Reputation: 24207
I've wrote a small cryptographic module in python whose task is to cipher a file and put the result in a tarfile. The original file to encrypt can be quit large, but that's not a problem because my program only need to work with a small block of data at a time, that can be encrypted on the fly and stored.
I'm looking for a way to avoid doing it in two passes, first writing all the data in a temporary file then inserting result in a tarfile.
Basically I do the following (where generator_encryptor is a simple generator that yield chunks of data read from sourcefile). :
t = tarfile.open("target.tar", "w")
tmp = file('content', 'wb')
for chunk in generator_encryptor("sourcefile"):
tmp.write(chunks)
tmp.close()
t.add(content)
t.close()
I'm a bit annoyed having to use a temporary file as I file it should be easy to write blocs directly in the tar file, but collecting every chunks in a single string and using something like t.addfile('content', StringIO(bigcipheredstring) seems excluded because I can't guarantee that I have memory enough to old bigcipheredstring.

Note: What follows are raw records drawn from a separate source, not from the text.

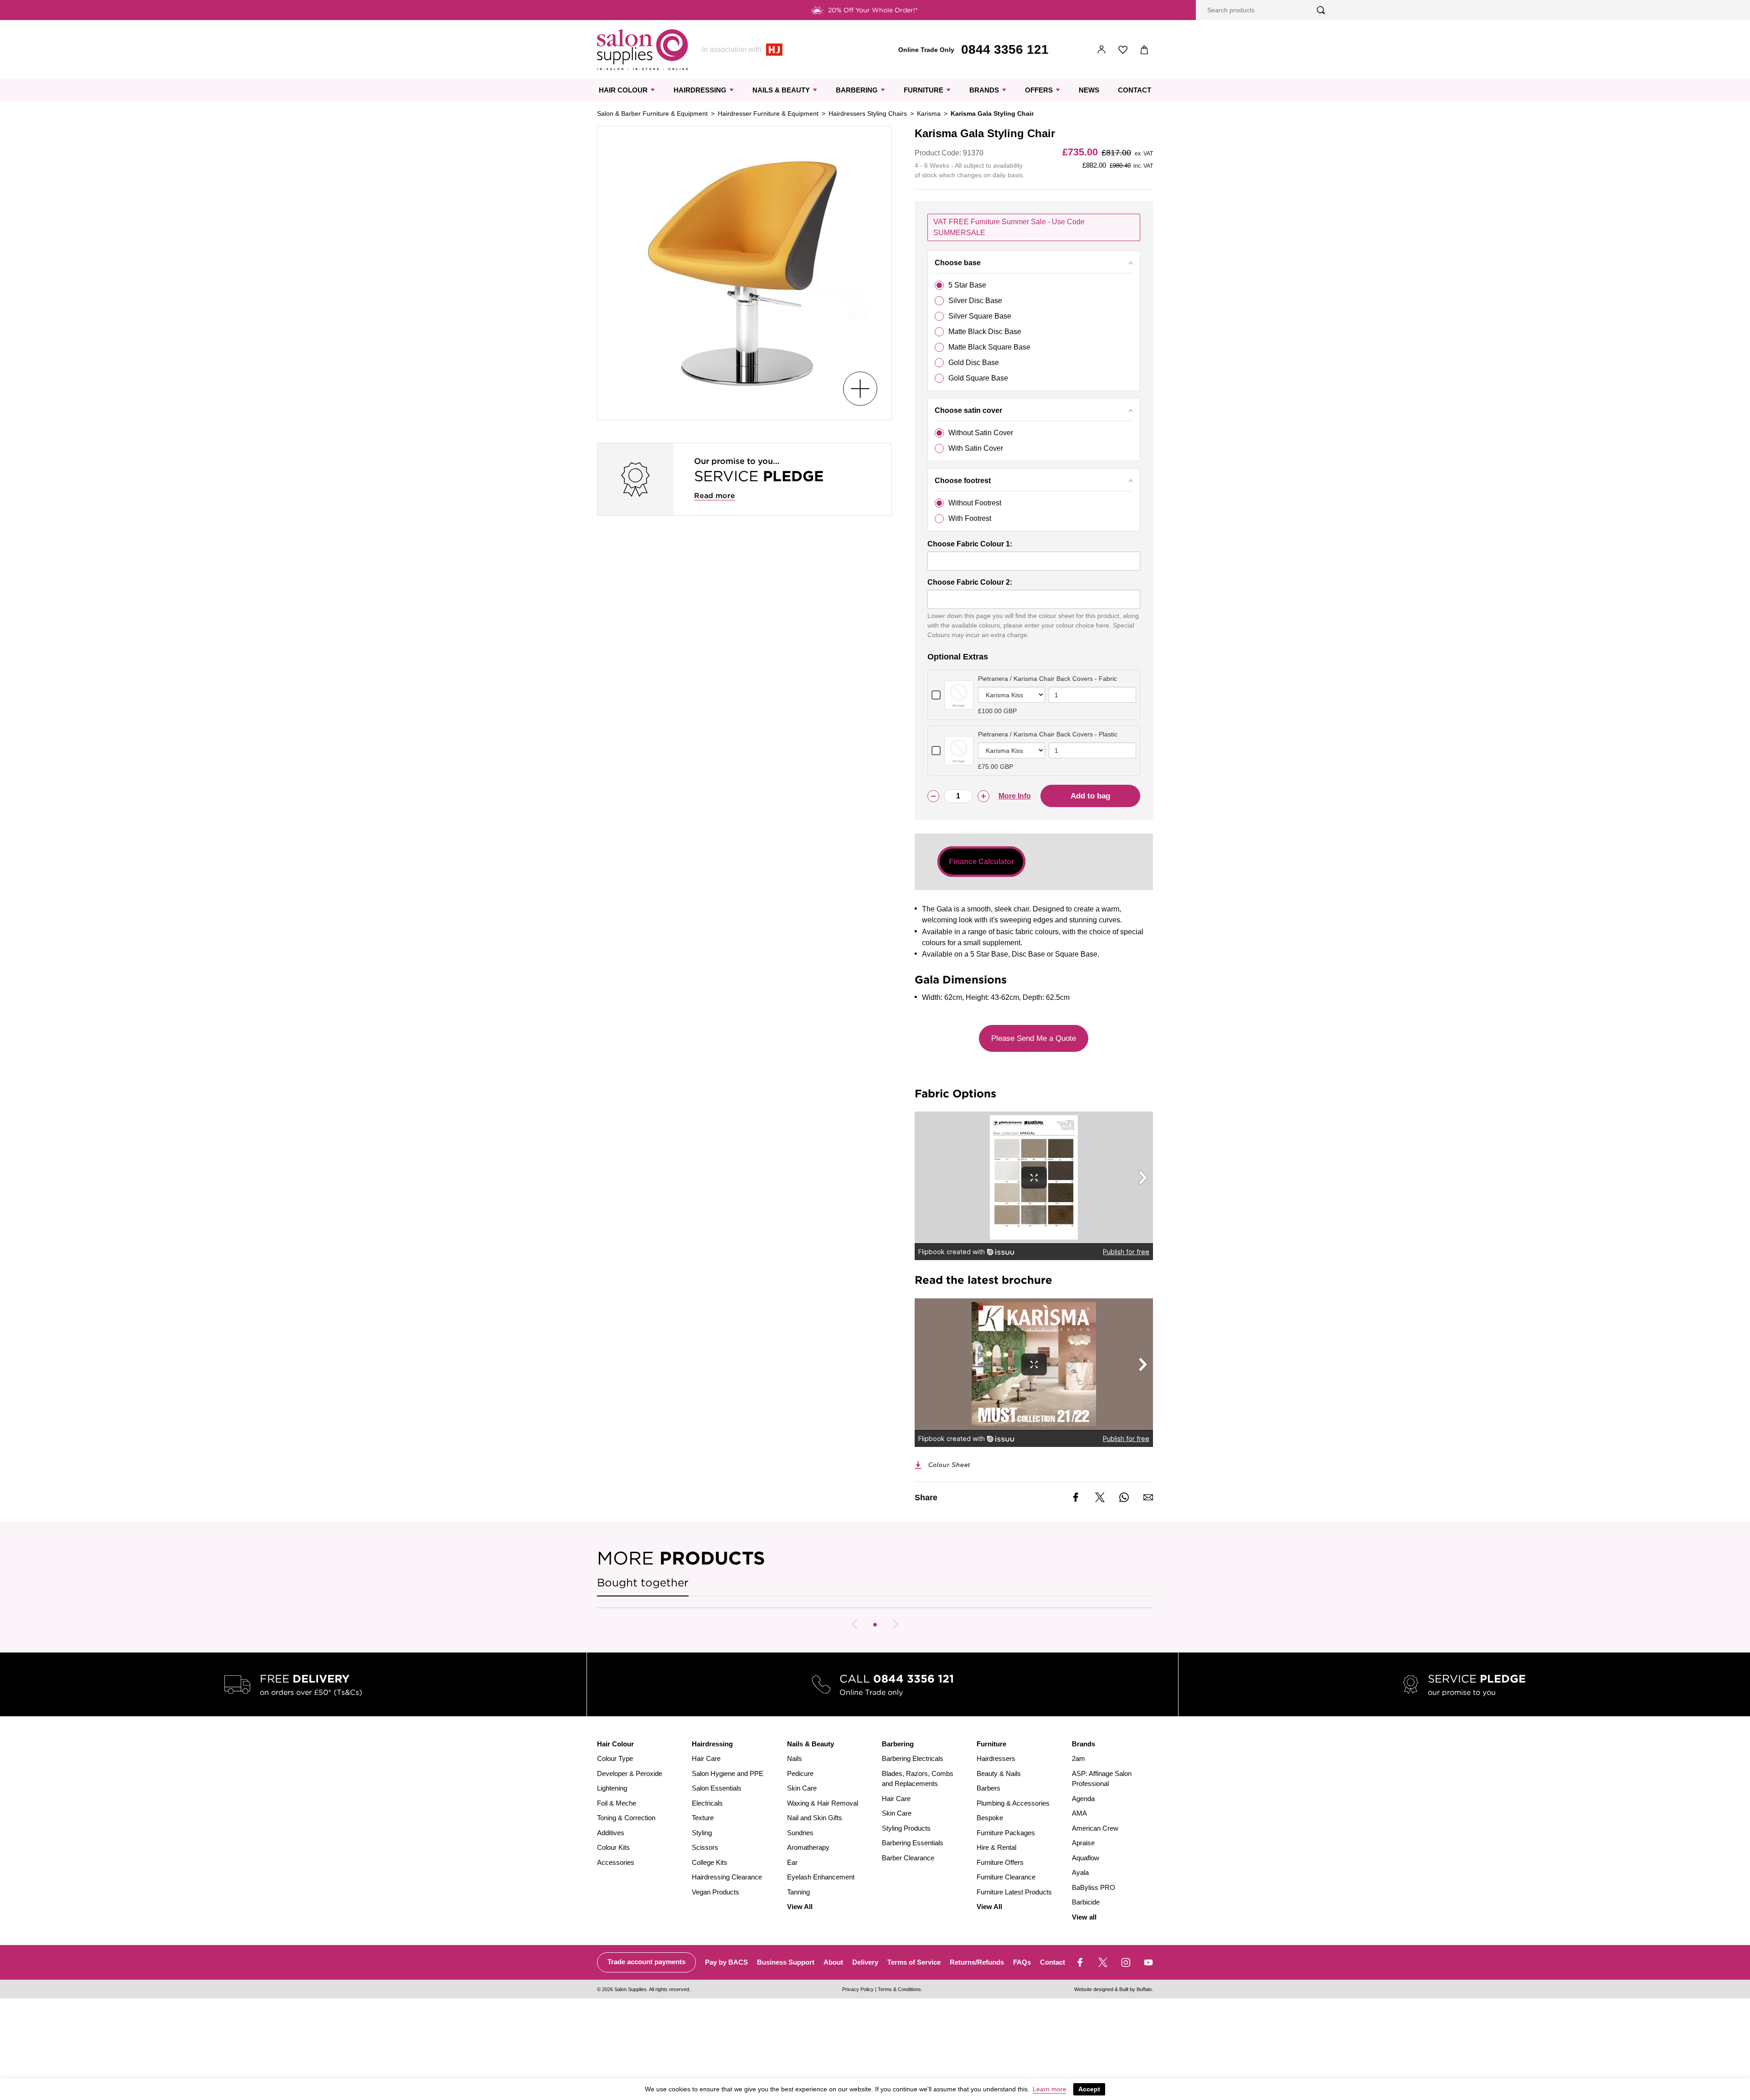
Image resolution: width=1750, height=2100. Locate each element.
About (833, 1962)
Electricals (707, 1803)
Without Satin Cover (980, 433)
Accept (1089, 2089)
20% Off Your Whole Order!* (873, 10)
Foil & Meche (616, 1803)
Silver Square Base (979, 316)
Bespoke (990, 1818)
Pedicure (800, 1773)
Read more (714, 495)
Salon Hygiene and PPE (727, 1773)
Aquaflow (1085, 1858)
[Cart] (1144, 49)
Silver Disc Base (975, 300)
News (1089, 90)
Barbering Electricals (912, 1758)
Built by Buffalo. (1136, 1989)
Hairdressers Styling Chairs (868, 113)
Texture (703, 1818)
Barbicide (1086, 1902)
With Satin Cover (975, 448)
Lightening (612, 1788)
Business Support (785, 1962)
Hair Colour (623, 90)
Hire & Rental (996, 1847)
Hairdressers (996, 1758)
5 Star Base (967, 285)
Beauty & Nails (999, 1773)
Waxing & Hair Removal (822, 1803)
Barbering (857, 90)
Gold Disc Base (973, 362)
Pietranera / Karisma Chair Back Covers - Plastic (1047, 734)
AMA (1079, 1813)
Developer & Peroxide (629, 1773)
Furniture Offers (1000, 1862)
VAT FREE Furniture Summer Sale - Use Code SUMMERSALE (1009, 227)
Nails (794, 1758)
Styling (702, 1833)
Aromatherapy (808, 1847)
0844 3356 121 (1005, 49)
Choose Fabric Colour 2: (969, 582)
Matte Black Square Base (989, 347)
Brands (984, 90)
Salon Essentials (716, 1788)
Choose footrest (963, 480)
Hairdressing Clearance (727, 1877)
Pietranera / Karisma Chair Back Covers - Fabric (1047, 678)
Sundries (800, 1833)
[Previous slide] (854, 1624)
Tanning (798, 1892)
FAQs (1022, 1962)
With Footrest (969, 518)
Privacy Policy (858, 1989)
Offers (1039, 90)
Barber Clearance (908, 1858)
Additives (610, 1833)
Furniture (923, 90)
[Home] (642, 49)
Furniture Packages (1006, 1833)
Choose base (958, 263)
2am (1078, 1758)
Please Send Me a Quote (1033, 1038)
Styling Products (906, 1828)
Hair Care (706, 1758)
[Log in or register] (1101, 49)
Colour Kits (613, 1847)
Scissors (705, 1847)
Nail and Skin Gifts (814, 1818)
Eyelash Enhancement (820, 1877)
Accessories (615, 1862)
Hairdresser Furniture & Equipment (768, 113)
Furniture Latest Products (1014, 1892)
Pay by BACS (726, 1962)
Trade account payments (646, 1962)
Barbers (988, 1788)
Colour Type (615, 1758)
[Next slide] (895, 1624)
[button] (875, 1624)
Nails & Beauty (781, 90)
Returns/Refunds (977, 1962)
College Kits (709, 1862)
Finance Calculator (981, 861)
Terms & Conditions (899, 1989)
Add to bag (1090, 796)
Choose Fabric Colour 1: (969, 544)
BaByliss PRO (1093, 1887)
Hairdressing (700, 90)
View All (800, 1906)
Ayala (1080, 1872)
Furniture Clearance (1006, 1877)
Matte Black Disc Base (984, 331)
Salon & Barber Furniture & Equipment (652, 113)
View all (1084, 1917)
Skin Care (802, 1788)
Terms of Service (914, 1962)
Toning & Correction (626, 1818)
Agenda (1083, 1798)
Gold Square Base (978, 378)
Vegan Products (715, 1892)
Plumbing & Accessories (1013, 1803)
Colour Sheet (949, 1464)
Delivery (865, 1962)
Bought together (643, 1582)
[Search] (1321, 10)
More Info (1015, 796)
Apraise (1083, 1843)
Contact (1134, 90)
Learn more (1049, 2089)
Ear (792, 1862)
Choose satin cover (968, 410)
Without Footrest (974, 503)
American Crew (1095, 1828)
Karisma (929, 113)
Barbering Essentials (912, 1843)
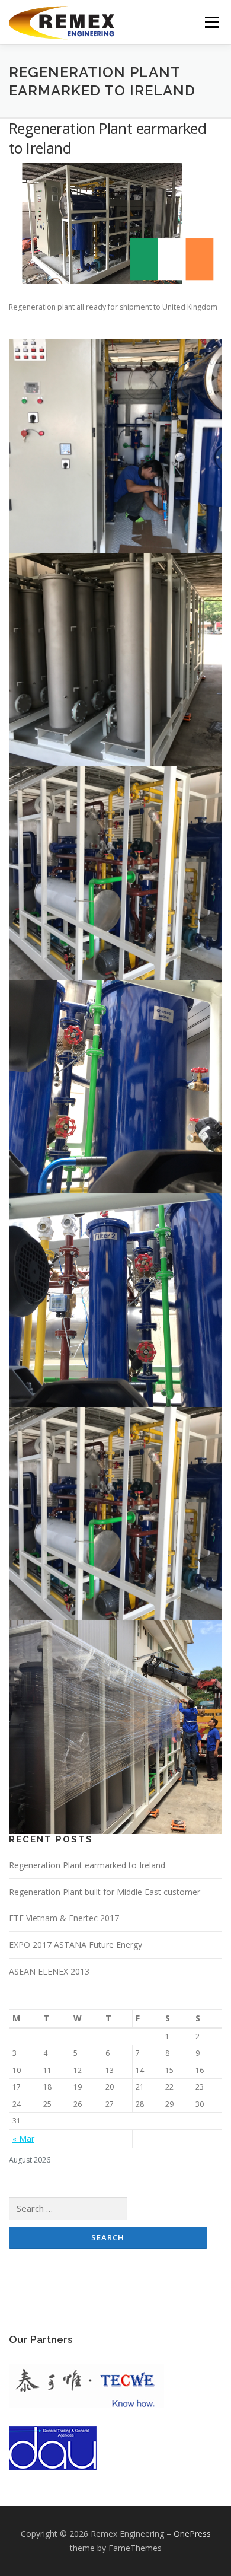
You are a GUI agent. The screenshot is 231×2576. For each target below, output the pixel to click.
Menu (211, 22)
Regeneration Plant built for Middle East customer (104, 1891)
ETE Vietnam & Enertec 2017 (64, 1918)
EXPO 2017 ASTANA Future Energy (75, 1944)
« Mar (23, 2138)
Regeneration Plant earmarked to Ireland (87, 1865)
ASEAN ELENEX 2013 (49, 1971)
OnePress (192, 2533)
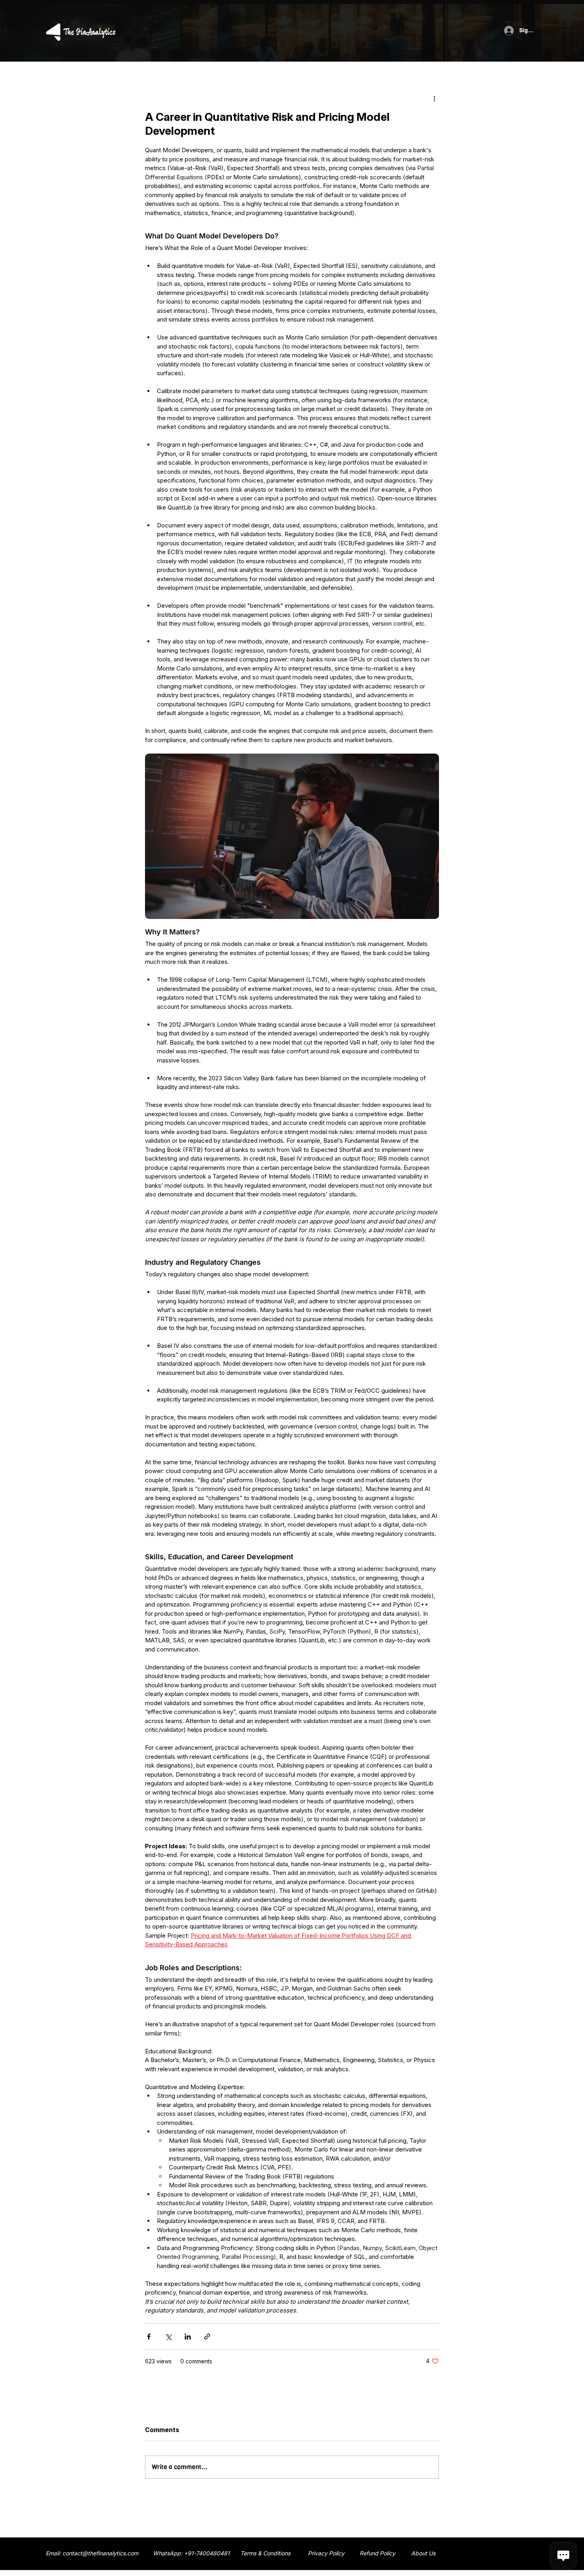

Any hint of how to do that ?
Upvotes: 3
Views: 4296
Reputation: 49843
You can create an own file-like object and pass to TarFile.addfile
. Your file-like object will generate the encrypted contents on the fly in the fileobj.read()
method.
Upvotes: 4
Reputation: 24207
Basically using a file-like object and passing it to TarFile.addfile do the trick, but there is still some issues open.
The resulting code is below, basically I had to write a wrapper class that transform my existing generator into a file-like object. I also added the GeneratorEncrypto class in my example to make code compleat. You can notice it has a len method that returns the length of the written file (but understand it's just a dummy placeholder that does nothing usefull).
import tarfile
class GeneratorEncryptor(object):
"""Dummy class for testing purpose
The real one perform on the fly encryption of source file
"""
def __init__(self, source):
self.source = source
self.BLOCKSIZE = 1024
self.NBBLOCKS = 1000
def __call__(self):
for c in range(0, self.NBBLOCKS):
yield self.BLOCKSIZE * str(c%10)
def __len__(self):
return self.BLOCKSIZE * self.NBBLOCKS
class GeneratorToFile(object):
"""Transform a data generator into a conventional file handle
"""
def __init__(self, generator):
self.buf = ''
self.generator = generator()
def read(self, size):
chunk = self.buf
while len(chunk) < size:
try:
chunk = chunk + self.generator.next()
except StopIteration:
self.buf = ''
return chunk
self.buf = chunk[size:]
return chunk[:size]
t = tarfile.open("target.tar", "w")
tmp = file('content', 'wb')
generator = GeneratorEncryptor("source")
ti = t.gettarinfo(name = "content")
ti.size = len(generator)
t.addfile(ti, fileobj = GeneratorToFile(generator))
t.close()
Upvotes: 2
Reputation: 400149
Huh? Can't you just use the subprocess module to run a pipe through to tar? That way, no temporary file should be needed. Of course, this won't work if you can't generate your data in small enough chunks to fit in RAM, but if you have that problem, then tar isn't the issue.
Upvotes: 2
Reputation: 56382
I guess you need to understand how the tar format works, and handle the tar writing yourself. Maybe this can be helpful?
http://mail.python.org/pipermail/python-list/2001-August/100796.html
Upvotes: 1